- [DATASET EXTRACT]
============================================================

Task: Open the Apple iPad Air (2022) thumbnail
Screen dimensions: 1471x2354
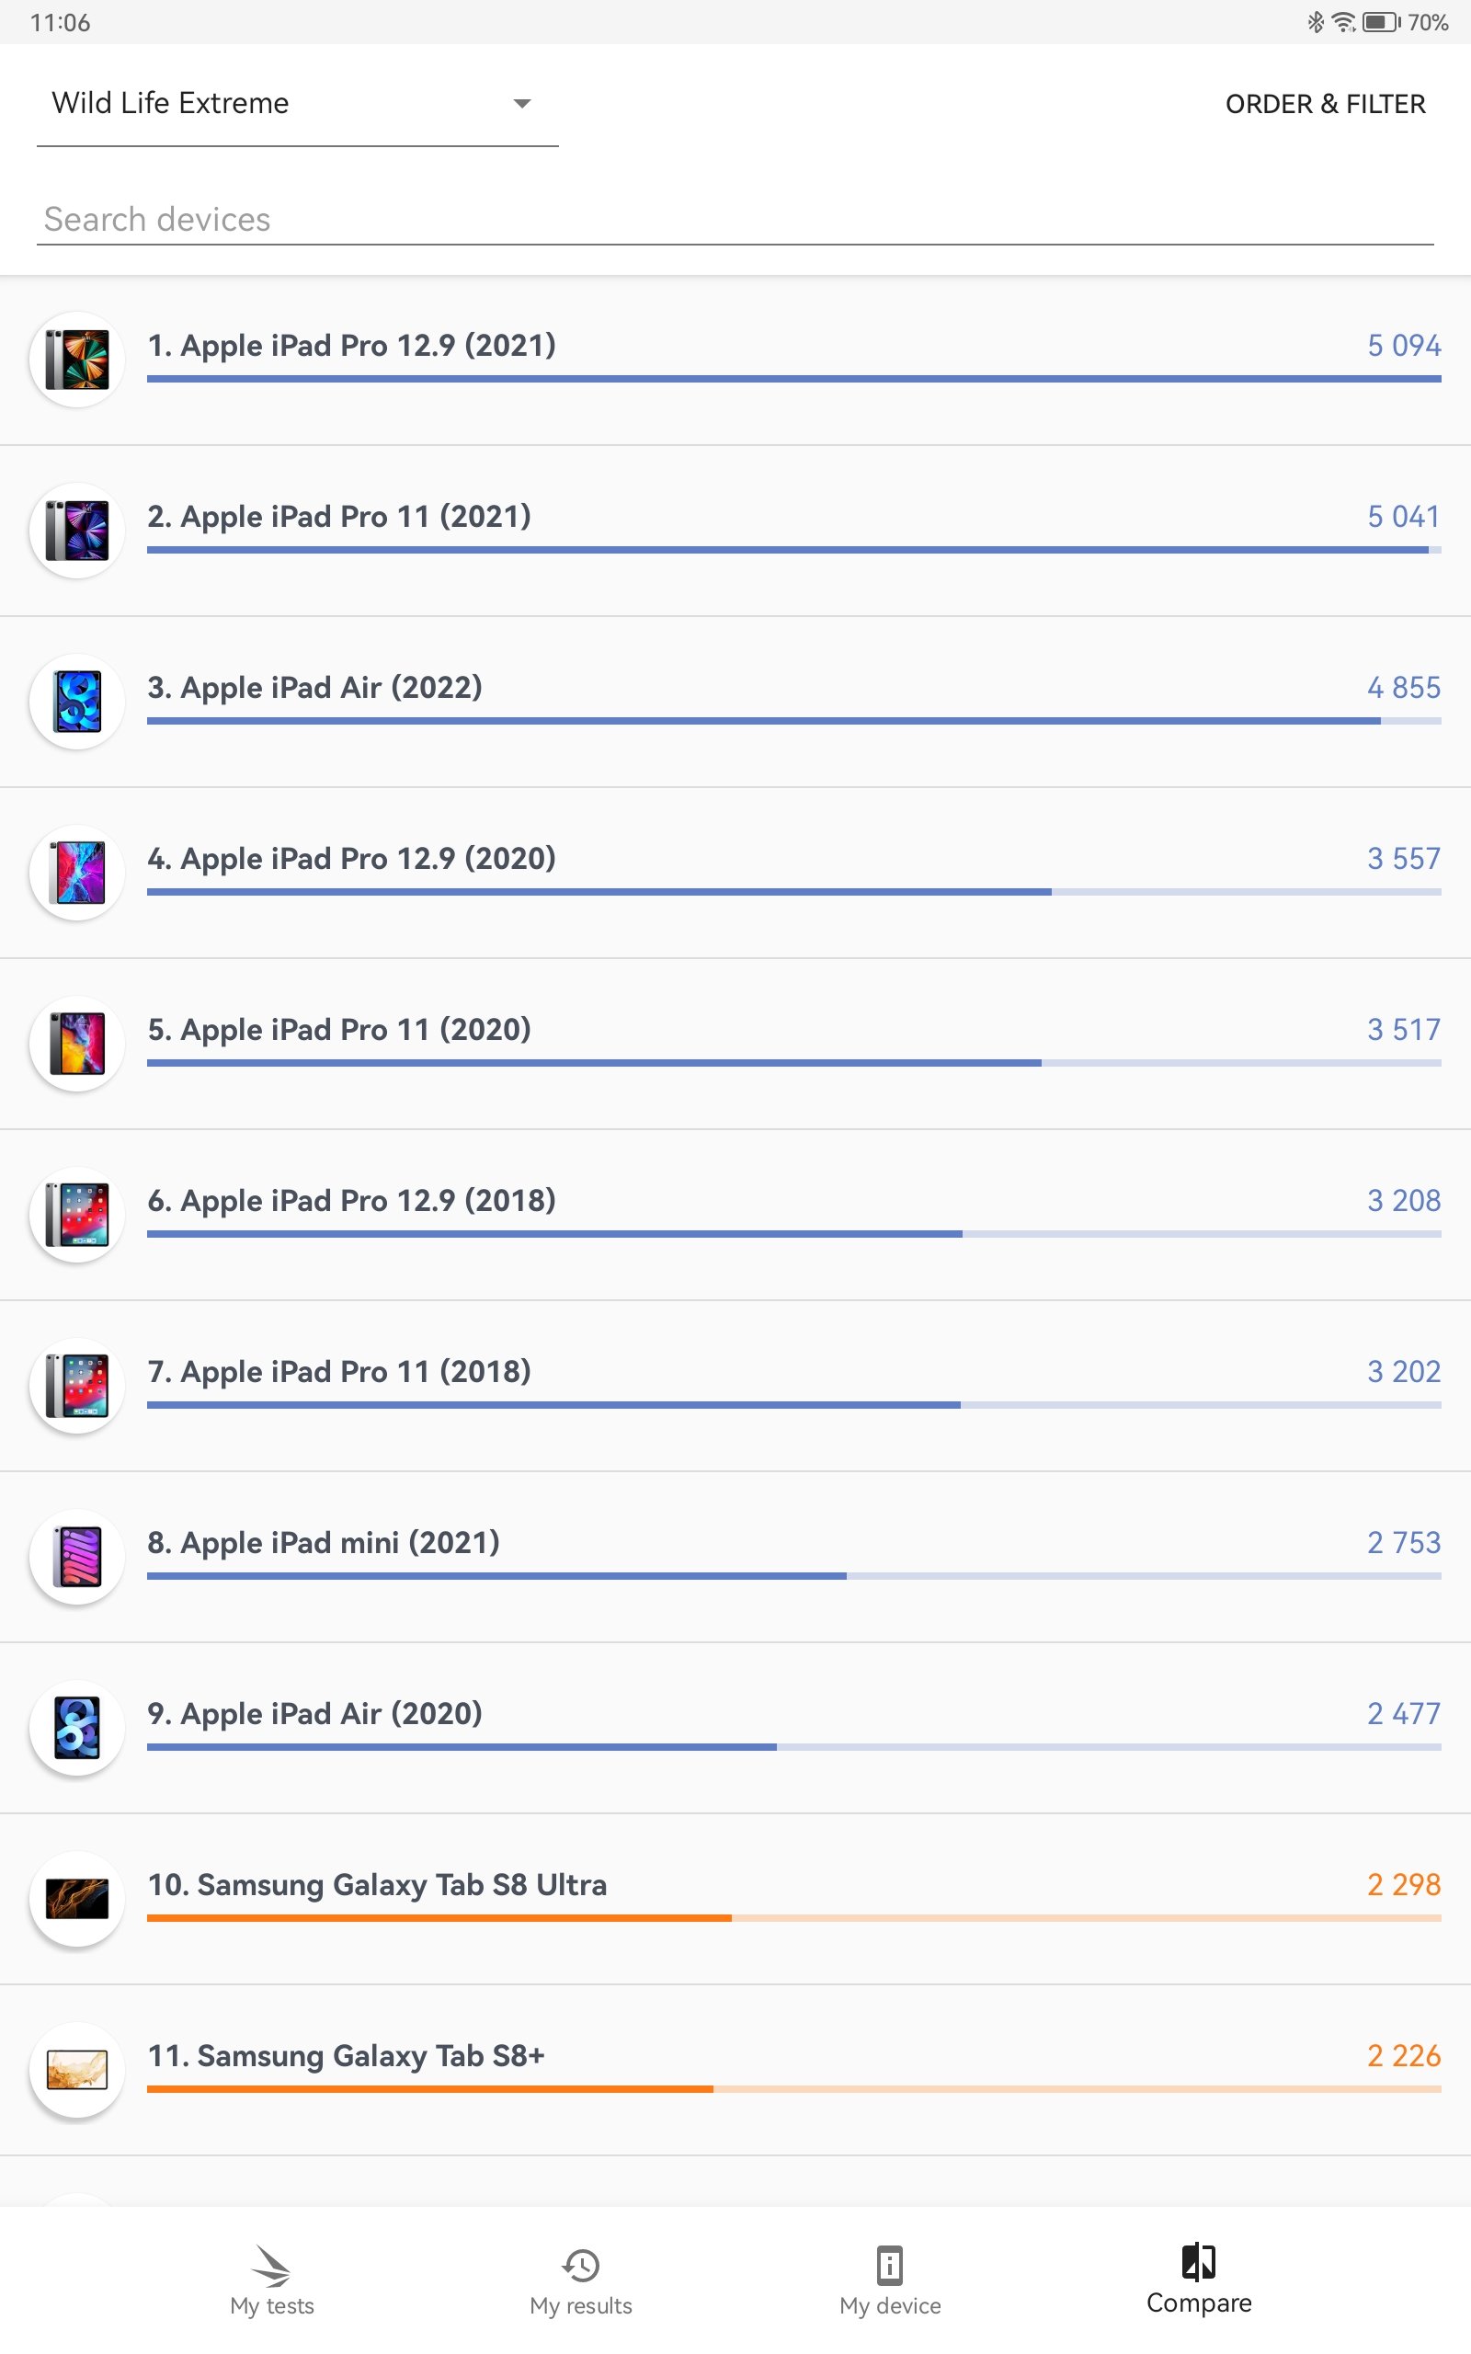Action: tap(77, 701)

============================================================

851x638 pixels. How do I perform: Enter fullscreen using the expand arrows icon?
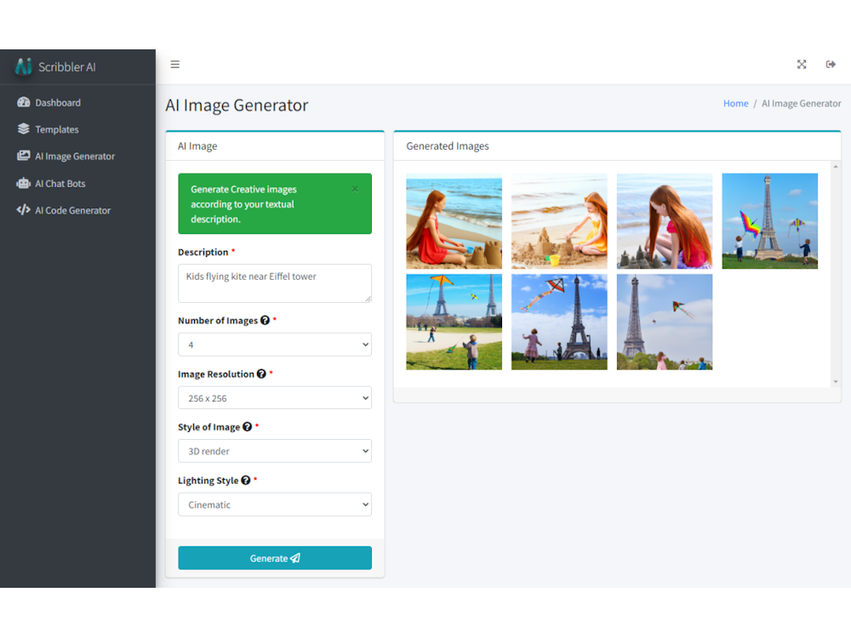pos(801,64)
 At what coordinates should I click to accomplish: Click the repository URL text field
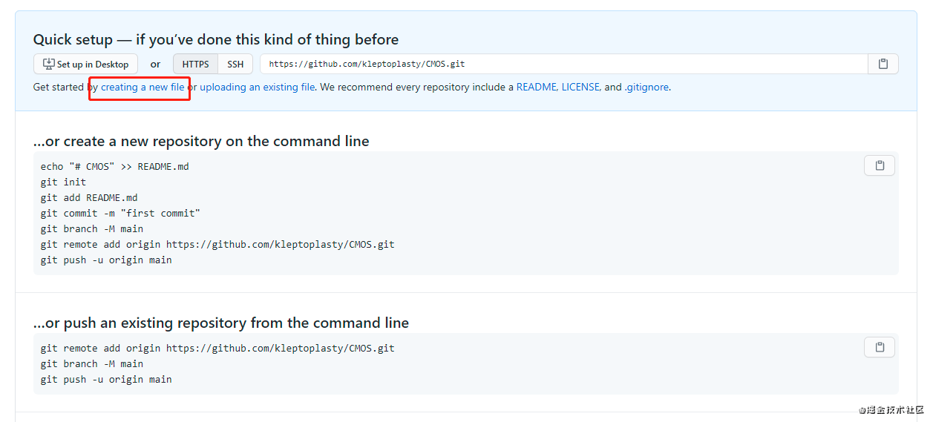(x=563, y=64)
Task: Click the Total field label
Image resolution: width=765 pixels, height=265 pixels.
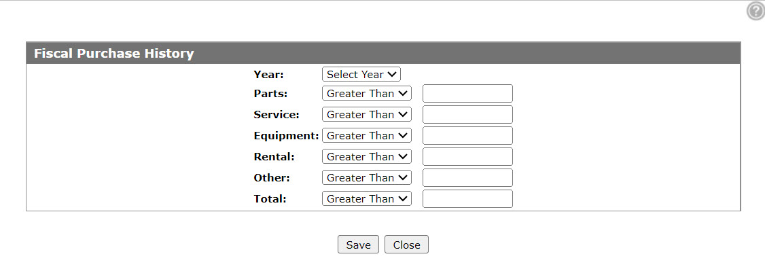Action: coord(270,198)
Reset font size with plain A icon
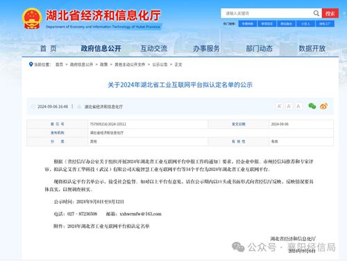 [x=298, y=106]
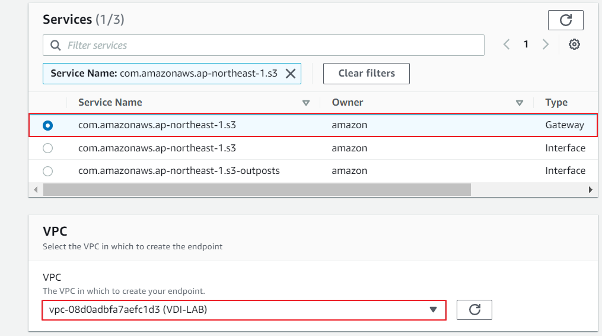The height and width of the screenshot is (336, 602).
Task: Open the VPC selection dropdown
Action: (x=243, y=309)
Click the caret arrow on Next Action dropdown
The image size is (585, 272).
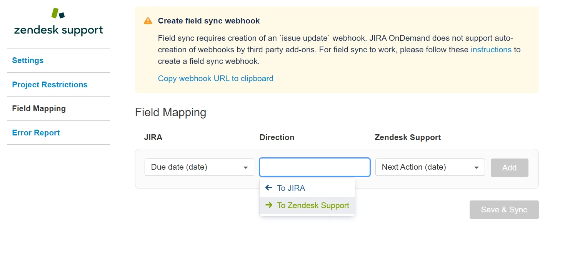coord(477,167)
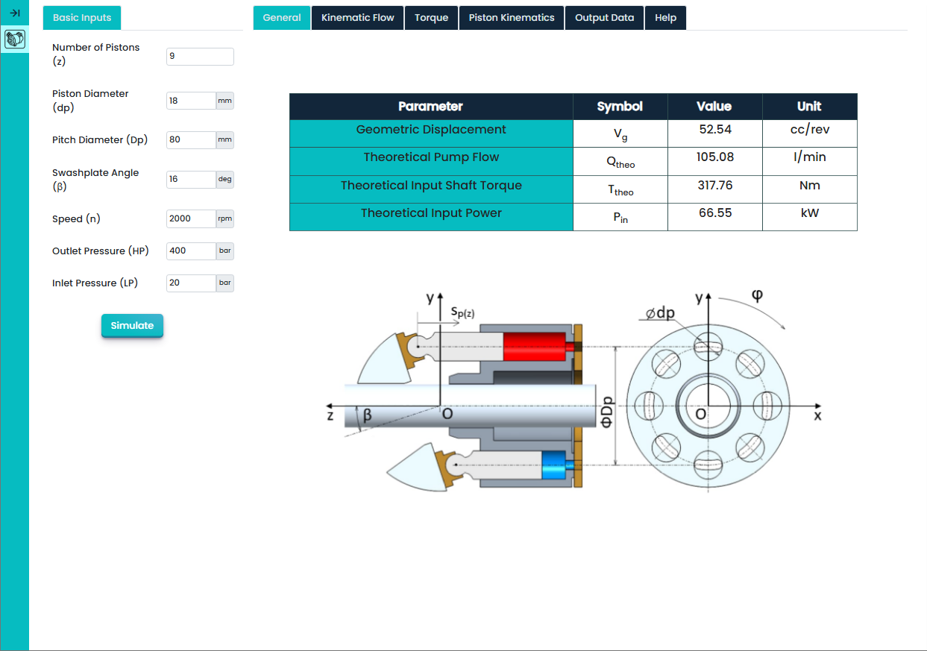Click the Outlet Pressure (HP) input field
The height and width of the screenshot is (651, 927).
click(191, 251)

============================================================

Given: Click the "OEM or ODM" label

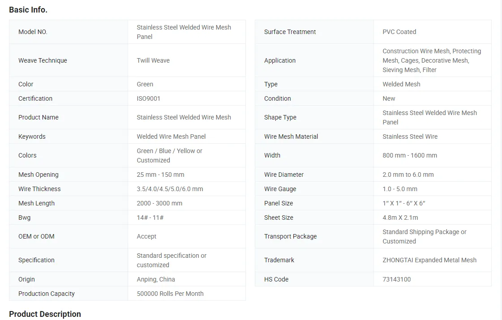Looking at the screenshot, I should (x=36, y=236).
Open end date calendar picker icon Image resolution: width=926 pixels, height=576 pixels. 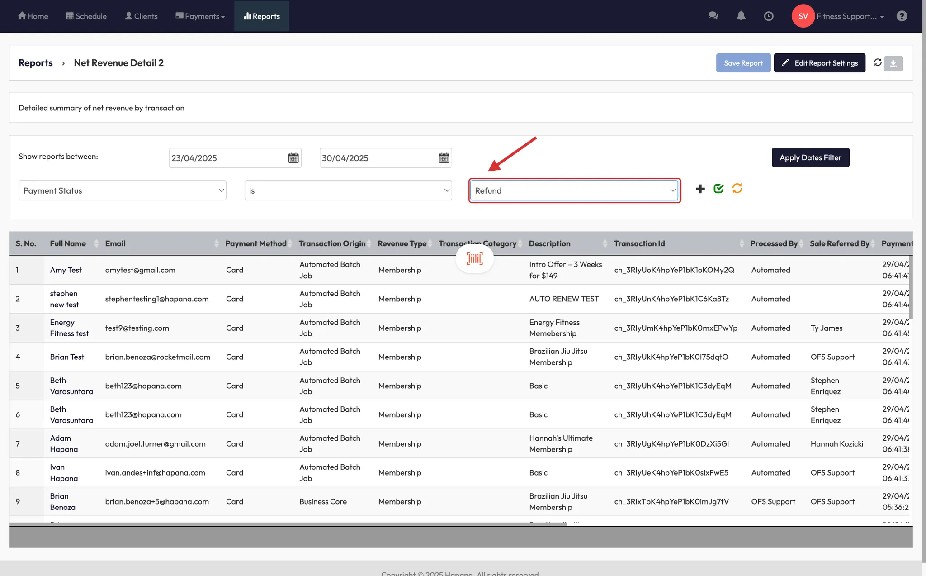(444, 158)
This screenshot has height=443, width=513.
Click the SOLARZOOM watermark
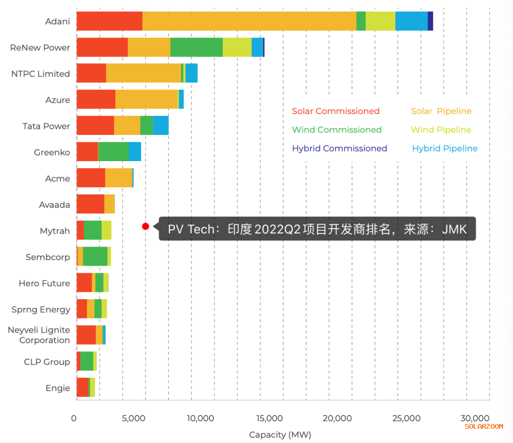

============================================================

- [EXERCISE TASK]
Reproduce the data starting at the line that contains "Task: Open the Apple" and ending at the line that contains "Action: tap(77, 701)", substituting "preview image" for "thumbnail" and keeping everything else the same. Omit the pictures from your answer.

- [RESPONSE BELOW]
Task: Open the Apple iPad Air (2022) preview image
Screen dimensions: 1471x2354
Action: tap(77, 701)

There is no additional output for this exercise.